The landlord failed to establish entitlement to judgment as a matter of law in this action where plaintiff's ceiling collapsed upon her while she was sleeping. The landlord failed to submit sufficient evidence showing that it neither created nor had actual or constructive notice of the hazardous condition (see Negroni v Langsam Prop. Servs. Corp., 124 AD3d 565, 565-566 [1st Dept 2015]). Plaintiff testified that she specifically notified the management company that her ceiling was "falling apart," and that she had a discussion in her bedroom with the super and a carpenter from the contractor doing renovation work on behalf of the landlord in the apartment above, during which she pointed out that dust was coming from her bedroom ceiling, and was told that the ceiling needed some work and repairs. Additionally, the building super and carpenter each testified that they observed multiple foot-long cracks in plaintiff's ceiling. The landlord submitted no evidence establishing that the area where they saw the cracks was distinguishable from the area which ultimately collapsed onto plaintiff.
In any event, plaintiff submitted sufficient evidence in opposition to raise a triable issue of fact, including an email in which she notified the building management that her ceiling was falling apart, and subsequent emails in which the renovation contractor informed management that cracks had formed in plaintiff's ceiling.
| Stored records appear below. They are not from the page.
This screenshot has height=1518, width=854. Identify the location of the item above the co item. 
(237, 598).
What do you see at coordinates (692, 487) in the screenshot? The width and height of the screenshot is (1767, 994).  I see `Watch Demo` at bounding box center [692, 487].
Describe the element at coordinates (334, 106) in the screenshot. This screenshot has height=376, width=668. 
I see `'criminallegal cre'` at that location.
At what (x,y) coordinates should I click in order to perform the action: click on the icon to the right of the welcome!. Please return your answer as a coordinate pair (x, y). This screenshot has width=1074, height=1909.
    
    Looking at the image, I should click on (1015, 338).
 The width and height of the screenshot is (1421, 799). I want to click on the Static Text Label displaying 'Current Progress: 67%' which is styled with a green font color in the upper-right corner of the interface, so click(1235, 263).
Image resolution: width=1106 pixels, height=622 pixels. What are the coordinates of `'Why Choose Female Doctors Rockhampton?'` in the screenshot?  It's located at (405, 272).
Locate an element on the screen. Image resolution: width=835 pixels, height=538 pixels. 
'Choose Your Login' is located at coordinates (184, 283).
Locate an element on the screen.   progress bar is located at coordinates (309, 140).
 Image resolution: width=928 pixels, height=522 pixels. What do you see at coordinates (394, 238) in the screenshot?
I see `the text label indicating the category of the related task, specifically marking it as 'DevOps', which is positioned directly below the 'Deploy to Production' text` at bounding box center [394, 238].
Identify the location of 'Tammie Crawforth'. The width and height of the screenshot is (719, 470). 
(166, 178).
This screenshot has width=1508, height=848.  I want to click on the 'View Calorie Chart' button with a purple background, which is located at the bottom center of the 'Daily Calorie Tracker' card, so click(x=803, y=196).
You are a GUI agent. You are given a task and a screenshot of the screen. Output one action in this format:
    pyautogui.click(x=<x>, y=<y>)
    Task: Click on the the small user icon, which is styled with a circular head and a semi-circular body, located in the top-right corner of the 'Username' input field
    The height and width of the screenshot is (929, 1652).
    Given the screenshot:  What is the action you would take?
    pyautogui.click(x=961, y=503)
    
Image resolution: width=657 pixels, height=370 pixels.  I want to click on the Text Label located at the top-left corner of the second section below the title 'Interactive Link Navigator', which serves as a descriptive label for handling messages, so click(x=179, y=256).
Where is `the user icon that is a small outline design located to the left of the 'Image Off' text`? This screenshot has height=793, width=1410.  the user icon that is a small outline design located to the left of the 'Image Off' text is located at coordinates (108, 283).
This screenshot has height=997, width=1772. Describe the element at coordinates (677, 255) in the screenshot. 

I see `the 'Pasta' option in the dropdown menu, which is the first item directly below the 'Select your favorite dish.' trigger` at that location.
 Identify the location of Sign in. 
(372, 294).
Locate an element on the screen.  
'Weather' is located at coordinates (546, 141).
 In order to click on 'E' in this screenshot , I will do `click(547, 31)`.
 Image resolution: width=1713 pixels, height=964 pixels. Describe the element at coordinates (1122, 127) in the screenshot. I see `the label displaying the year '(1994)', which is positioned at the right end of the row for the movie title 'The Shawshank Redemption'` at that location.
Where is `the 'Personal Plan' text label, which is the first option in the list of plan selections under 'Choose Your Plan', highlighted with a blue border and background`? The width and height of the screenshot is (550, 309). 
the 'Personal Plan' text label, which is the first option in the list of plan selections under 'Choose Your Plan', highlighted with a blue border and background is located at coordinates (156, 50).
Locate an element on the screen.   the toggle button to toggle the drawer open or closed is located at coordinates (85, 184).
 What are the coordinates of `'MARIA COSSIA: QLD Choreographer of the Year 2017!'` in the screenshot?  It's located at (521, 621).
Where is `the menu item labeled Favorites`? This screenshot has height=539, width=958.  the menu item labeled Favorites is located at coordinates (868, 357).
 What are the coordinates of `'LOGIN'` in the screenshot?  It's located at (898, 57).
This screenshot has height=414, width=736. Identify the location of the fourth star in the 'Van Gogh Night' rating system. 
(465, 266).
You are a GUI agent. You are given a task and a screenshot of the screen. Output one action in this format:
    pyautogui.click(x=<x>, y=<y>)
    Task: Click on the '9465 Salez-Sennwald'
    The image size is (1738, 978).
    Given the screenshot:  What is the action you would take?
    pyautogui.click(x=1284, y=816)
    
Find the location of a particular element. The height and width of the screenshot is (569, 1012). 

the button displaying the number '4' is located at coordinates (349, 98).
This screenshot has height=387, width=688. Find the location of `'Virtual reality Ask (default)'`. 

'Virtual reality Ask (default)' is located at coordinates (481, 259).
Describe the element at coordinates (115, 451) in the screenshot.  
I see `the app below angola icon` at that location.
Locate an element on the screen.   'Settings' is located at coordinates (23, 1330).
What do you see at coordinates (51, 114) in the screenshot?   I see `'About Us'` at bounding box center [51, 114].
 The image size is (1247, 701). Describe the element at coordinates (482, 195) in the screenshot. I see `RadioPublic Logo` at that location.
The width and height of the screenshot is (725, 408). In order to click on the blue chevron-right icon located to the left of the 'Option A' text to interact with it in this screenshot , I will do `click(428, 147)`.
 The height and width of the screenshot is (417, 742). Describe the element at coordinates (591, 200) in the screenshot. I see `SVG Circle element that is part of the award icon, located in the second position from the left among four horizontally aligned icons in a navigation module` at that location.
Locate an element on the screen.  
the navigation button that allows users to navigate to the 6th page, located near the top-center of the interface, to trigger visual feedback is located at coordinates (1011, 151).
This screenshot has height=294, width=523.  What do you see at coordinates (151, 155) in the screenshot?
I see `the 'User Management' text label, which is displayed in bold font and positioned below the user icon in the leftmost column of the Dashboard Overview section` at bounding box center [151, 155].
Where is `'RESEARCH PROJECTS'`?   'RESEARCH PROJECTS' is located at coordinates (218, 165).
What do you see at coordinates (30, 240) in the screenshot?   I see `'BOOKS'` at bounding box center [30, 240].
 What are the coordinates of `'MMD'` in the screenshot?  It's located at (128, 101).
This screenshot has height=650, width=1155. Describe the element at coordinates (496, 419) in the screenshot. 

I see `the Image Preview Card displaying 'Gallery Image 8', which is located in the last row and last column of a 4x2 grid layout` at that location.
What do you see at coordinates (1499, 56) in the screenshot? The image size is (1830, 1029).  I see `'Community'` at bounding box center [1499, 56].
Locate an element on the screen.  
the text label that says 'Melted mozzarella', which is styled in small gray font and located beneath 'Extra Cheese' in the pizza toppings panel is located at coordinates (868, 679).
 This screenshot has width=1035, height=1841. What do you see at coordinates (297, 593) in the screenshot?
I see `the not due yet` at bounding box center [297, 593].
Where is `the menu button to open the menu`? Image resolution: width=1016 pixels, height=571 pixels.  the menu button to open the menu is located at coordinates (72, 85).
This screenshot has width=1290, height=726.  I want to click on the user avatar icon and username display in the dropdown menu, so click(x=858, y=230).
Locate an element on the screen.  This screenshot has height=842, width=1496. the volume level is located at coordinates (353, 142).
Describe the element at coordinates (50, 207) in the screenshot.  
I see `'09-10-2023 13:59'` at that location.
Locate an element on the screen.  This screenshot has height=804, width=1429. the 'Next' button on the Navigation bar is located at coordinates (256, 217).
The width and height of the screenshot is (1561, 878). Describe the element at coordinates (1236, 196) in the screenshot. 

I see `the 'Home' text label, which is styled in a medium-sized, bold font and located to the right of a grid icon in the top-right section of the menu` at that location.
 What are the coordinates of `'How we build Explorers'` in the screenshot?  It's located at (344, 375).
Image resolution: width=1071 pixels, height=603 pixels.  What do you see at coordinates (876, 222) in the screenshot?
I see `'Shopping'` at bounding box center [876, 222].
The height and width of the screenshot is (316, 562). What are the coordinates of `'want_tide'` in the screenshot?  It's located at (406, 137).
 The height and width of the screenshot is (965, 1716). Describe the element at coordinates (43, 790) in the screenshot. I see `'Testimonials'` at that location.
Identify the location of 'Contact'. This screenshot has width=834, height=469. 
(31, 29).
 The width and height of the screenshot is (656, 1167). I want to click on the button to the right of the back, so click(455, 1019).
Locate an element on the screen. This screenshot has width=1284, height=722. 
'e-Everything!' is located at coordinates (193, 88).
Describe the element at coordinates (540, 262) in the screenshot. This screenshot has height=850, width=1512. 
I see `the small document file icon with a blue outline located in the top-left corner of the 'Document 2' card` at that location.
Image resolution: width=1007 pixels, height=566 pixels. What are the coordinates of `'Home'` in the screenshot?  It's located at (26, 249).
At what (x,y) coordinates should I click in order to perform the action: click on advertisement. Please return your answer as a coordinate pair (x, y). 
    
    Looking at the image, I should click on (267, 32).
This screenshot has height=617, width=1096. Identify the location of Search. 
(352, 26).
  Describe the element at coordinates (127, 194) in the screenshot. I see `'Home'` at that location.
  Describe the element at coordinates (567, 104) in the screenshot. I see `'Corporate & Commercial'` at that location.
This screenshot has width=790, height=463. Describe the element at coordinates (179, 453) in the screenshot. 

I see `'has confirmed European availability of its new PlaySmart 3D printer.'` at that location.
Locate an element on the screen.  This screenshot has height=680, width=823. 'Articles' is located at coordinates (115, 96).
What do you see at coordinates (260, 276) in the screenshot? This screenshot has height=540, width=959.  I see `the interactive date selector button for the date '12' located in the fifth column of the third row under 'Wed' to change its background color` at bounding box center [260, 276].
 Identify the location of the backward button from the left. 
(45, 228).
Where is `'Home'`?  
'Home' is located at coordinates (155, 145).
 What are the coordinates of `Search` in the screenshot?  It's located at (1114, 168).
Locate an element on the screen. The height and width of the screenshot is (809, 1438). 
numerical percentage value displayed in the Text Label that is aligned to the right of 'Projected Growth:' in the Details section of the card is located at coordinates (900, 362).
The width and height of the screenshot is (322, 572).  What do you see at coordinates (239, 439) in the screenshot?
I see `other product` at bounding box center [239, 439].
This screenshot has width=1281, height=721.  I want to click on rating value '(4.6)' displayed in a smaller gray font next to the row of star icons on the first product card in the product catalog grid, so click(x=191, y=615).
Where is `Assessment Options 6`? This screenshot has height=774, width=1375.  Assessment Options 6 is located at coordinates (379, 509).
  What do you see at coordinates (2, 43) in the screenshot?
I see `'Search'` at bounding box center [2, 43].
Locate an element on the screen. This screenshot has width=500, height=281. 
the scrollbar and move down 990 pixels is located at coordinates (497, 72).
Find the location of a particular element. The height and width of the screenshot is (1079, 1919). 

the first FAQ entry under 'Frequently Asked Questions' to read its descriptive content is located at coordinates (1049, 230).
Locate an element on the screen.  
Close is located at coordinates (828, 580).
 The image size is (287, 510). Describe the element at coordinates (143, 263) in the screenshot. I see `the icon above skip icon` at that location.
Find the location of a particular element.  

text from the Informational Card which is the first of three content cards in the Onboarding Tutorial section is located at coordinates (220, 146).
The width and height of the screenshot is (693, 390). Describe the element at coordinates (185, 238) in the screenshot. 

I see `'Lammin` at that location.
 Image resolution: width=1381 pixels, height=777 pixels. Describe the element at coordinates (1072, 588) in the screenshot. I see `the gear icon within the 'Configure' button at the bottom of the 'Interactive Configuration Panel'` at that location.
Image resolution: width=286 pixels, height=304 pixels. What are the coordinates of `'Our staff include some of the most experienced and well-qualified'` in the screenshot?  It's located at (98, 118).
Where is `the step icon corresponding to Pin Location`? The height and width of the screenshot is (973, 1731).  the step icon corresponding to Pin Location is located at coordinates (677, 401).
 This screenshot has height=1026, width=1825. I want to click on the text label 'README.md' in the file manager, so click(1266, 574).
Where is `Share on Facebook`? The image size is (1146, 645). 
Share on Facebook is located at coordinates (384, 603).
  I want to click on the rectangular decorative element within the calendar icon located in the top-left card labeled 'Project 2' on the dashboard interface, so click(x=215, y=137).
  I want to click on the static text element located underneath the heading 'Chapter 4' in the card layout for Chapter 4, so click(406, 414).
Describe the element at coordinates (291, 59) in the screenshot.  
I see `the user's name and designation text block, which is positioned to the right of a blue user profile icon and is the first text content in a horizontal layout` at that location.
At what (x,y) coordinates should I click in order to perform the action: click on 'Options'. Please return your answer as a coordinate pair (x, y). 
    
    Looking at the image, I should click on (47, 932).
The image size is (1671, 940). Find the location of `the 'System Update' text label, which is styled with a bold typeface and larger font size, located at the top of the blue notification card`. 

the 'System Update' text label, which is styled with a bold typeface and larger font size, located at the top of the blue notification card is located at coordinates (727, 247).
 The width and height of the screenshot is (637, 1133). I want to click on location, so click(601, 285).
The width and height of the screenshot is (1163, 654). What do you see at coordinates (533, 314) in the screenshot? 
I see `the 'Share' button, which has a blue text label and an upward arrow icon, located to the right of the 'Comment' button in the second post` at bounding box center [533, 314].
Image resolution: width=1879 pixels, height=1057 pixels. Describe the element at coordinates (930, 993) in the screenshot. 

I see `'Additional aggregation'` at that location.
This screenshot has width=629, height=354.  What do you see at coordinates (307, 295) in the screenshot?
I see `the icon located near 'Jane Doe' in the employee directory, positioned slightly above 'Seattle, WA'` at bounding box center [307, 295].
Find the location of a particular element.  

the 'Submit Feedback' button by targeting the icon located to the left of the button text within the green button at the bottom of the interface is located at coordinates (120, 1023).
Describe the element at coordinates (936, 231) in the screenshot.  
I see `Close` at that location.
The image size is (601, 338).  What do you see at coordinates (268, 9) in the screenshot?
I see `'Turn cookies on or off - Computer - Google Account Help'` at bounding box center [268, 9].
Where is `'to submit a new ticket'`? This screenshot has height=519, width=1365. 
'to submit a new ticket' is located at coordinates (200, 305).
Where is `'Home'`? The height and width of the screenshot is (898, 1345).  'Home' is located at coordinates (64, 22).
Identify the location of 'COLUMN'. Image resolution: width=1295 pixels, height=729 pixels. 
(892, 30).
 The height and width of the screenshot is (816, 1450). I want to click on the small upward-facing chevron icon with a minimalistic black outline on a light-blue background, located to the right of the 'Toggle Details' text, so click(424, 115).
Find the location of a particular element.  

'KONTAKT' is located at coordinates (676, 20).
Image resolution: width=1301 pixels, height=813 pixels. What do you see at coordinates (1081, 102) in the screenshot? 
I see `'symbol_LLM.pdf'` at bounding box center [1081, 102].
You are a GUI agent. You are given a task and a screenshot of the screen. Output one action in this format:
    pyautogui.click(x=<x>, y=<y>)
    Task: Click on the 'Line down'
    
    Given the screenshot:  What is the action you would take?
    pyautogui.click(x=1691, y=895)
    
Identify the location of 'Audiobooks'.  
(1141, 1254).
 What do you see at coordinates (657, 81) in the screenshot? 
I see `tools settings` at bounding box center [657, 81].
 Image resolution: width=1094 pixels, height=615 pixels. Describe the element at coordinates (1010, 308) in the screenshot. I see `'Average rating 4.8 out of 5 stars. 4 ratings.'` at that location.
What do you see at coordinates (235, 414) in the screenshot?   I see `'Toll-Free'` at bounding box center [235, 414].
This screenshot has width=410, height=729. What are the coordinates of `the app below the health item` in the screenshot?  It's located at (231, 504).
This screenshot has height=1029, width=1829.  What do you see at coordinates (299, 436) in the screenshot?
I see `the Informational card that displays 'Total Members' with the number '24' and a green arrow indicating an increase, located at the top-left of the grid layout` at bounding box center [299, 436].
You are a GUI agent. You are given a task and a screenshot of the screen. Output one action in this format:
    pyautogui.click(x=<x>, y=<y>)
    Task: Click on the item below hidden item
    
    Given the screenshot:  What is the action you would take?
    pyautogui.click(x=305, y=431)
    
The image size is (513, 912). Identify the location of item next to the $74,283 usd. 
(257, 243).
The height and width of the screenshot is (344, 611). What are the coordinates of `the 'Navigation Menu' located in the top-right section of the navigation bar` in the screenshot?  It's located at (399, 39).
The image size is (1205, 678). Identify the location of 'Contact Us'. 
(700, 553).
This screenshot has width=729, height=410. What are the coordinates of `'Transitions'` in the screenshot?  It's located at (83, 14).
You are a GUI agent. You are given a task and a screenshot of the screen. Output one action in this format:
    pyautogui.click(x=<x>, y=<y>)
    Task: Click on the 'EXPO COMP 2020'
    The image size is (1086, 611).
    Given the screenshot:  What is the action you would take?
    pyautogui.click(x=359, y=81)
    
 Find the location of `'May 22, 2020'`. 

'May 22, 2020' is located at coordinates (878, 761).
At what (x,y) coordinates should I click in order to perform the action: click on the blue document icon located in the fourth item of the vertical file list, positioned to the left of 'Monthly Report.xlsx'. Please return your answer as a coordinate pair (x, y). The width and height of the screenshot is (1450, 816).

The landlord also failed to establish that the doctrine of res ipsa loquitur does not apply in this case. A ceiling collapse does not ordinarily occur in the absence of negligence, and the landlord has not established that plaintiff's own negligence caused this accident (see Lisbey v Pel Park Realty, 99 AD3d 637, 638 [1st Dept 2012]; Mejia v New York City Tr. Auth., 291 AD2d 225, 227 [1st Dept 2002]). The fact that both the landlord and the contractor may have controlled plaintiff's ceiling does not preclude application of the doctrine (see Orea v NH Hotels USA, Inc., 187 AD3d 476, 478 [1st Dept 2020]; Mejia at 227-228). Issues of fact exist as to its applicability (Lisbey at 638).
THIS CONSTITUTES THE DECISION AND ORDER OF THE SUPREME COURT, APPELLATE DIVISION, FIRST DEPARTMENT.